— CONSIGNE —
Recopiez sous forme de liste numérotée les lignes des entrées ci-dessous, de celle qui contient "Image resolution: width=322" jusqu'à celle qui contient "coord(13,88)", ces deux lignes comprises. Omettez les lignes vides.

— INFORMATIONS EXTRAITES —
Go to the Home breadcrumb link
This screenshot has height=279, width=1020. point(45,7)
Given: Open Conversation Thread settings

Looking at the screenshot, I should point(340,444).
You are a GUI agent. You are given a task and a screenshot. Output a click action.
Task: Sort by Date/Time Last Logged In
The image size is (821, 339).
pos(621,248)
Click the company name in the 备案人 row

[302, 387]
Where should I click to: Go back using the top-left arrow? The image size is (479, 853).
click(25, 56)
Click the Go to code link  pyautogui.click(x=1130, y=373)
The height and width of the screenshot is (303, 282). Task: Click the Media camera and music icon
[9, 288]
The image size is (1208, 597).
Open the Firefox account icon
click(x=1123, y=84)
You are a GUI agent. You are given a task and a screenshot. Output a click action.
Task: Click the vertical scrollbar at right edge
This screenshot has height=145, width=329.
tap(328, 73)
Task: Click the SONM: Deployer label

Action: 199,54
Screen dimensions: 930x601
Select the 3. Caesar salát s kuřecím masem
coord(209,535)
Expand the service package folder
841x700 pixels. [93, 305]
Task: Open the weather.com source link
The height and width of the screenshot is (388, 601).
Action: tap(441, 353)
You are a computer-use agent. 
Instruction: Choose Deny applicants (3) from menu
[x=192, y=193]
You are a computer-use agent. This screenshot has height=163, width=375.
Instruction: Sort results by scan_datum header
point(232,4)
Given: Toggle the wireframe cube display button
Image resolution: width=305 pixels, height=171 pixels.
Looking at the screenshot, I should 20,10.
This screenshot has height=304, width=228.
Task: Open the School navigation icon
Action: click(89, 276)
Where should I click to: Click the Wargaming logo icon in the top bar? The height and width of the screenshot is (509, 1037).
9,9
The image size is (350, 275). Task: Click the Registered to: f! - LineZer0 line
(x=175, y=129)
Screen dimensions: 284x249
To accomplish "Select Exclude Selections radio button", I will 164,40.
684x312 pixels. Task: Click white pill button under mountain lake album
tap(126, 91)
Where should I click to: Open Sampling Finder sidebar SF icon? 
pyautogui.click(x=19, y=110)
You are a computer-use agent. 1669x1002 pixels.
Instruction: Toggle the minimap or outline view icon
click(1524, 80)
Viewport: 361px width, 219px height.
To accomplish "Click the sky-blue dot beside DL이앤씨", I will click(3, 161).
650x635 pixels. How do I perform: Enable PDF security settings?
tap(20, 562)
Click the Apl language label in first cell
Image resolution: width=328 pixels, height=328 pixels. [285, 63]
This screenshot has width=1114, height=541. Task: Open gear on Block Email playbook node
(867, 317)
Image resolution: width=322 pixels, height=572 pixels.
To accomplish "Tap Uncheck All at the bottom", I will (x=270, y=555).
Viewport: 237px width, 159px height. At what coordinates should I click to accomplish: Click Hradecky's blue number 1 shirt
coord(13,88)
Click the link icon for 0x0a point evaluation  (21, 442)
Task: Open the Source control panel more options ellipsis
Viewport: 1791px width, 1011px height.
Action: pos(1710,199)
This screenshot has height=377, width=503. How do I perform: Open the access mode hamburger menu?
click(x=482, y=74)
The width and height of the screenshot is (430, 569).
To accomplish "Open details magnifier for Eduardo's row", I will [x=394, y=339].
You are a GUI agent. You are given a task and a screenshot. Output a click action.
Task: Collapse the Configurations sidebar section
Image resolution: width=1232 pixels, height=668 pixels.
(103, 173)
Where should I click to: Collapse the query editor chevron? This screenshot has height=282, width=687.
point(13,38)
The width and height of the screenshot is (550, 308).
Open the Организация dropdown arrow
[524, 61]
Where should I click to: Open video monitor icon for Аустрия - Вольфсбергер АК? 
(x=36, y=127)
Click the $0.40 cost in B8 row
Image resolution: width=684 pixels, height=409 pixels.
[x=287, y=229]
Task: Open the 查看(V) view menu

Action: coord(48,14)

— RÉPONSE —
1. Image resolution: width=322 pixels, height=572 pixels.
2. To accomplish "Tap Uncheck All at the bottom", I will (x=270, y=555).
3. Viewport: 237px width, 159px height. At what coordinates should I click to accomplish: Click Hradecky's blue number 1 shirt
4. coord(13,88)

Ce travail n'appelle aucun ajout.